* **Aim of the task**:
Could you return every line of the records below that contains the word "computer"?

* **Source material**:
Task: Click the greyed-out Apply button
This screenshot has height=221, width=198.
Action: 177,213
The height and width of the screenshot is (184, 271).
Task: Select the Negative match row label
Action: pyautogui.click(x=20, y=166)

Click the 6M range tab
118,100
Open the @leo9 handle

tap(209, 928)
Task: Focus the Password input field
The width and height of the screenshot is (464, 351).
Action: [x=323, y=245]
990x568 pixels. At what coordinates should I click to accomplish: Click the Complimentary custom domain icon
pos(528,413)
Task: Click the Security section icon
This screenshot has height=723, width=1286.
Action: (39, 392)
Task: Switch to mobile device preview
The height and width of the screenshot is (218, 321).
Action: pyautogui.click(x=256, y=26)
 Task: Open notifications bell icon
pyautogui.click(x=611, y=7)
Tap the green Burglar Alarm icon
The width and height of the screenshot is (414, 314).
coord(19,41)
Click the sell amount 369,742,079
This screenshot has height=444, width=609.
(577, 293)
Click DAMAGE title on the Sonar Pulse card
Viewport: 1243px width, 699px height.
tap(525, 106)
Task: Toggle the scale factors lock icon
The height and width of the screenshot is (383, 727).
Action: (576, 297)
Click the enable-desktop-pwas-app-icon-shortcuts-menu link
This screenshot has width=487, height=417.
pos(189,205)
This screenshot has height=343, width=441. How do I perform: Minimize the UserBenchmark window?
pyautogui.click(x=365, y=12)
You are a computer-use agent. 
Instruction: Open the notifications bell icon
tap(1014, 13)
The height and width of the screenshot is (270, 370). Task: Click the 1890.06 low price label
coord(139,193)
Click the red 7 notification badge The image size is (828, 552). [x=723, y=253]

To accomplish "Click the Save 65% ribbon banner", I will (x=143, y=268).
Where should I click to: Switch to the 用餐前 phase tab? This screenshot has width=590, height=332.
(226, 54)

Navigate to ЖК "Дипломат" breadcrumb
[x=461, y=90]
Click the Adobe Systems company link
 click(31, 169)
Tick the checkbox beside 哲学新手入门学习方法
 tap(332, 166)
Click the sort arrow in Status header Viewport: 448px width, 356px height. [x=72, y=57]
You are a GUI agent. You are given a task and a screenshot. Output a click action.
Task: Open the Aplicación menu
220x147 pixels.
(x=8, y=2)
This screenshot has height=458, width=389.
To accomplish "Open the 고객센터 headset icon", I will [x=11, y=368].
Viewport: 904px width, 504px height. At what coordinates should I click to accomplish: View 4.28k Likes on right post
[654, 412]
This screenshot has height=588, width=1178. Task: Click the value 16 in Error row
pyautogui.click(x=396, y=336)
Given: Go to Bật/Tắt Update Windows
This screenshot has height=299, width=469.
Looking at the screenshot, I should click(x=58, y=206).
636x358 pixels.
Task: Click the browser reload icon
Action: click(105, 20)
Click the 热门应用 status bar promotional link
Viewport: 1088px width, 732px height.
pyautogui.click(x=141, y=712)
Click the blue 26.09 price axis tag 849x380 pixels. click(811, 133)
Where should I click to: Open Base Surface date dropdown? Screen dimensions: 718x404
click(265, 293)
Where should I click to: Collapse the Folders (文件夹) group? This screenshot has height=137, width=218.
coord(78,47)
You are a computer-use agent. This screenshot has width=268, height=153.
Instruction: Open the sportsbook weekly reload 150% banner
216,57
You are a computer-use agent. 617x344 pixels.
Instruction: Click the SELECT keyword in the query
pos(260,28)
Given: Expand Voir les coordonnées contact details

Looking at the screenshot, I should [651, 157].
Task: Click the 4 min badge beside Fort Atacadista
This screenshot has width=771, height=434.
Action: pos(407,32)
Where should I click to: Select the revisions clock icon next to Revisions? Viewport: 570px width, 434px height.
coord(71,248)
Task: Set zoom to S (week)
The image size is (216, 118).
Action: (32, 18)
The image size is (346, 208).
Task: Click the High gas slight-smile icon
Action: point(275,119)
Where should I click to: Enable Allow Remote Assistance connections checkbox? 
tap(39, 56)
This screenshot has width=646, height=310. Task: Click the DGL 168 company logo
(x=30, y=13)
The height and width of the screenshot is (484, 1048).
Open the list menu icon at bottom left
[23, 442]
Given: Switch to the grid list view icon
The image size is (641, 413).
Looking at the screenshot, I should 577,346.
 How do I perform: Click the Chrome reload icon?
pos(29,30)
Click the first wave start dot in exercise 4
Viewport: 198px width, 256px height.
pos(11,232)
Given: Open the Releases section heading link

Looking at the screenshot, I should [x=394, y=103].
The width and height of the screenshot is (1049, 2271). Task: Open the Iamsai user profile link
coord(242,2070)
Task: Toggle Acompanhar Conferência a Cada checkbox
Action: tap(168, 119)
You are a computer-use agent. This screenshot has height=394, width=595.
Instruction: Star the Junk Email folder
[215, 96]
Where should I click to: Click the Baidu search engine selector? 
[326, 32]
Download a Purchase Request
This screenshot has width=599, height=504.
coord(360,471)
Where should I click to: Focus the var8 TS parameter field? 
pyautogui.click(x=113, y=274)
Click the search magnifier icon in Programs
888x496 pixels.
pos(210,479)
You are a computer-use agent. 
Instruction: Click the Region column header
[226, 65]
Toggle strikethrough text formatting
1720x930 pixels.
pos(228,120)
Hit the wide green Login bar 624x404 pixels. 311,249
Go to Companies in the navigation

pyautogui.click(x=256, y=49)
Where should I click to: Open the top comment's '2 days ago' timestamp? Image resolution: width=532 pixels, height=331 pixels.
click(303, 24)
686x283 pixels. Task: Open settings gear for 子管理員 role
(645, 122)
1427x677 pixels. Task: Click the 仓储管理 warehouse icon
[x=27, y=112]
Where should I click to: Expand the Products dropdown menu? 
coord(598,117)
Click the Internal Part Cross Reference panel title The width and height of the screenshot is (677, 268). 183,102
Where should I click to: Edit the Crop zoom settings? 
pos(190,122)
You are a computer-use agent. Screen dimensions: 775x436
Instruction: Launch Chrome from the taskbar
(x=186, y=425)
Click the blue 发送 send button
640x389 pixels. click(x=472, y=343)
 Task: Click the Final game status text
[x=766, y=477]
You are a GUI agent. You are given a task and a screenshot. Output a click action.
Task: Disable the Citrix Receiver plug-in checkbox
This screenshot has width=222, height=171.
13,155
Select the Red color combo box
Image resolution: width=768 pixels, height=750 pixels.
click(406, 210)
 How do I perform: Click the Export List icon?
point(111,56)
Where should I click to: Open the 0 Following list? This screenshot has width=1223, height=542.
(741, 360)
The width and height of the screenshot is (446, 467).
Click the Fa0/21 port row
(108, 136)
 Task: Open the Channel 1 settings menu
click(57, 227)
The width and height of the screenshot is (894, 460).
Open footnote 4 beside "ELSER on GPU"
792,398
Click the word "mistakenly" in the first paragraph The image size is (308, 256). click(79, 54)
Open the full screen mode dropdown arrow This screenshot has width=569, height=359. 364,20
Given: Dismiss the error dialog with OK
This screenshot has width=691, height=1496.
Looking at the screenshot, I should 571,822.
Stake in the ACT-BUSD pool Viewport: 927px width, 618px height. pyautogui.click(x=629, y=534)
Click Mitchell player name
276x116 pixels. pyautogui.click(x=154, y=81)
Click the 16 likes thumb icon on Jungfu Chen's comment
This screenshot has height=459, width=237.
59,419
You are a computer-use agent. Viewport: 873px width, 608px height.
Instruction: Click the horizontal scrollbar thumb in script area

* **Exercise answer**:
You are a computer-use agent. 
You are a computer-use agent. This screenshot has width=268, height=153.
You are a computer-use agent. 617x344 pixels.
You are a computer-use agent. This screenshot has height=394, width=595.
You are a computer-use agent. 
You are a computer-use agent. Screen dimensions: 775x436
You are a computer-use agent. Viewport: 873px width, 608px height.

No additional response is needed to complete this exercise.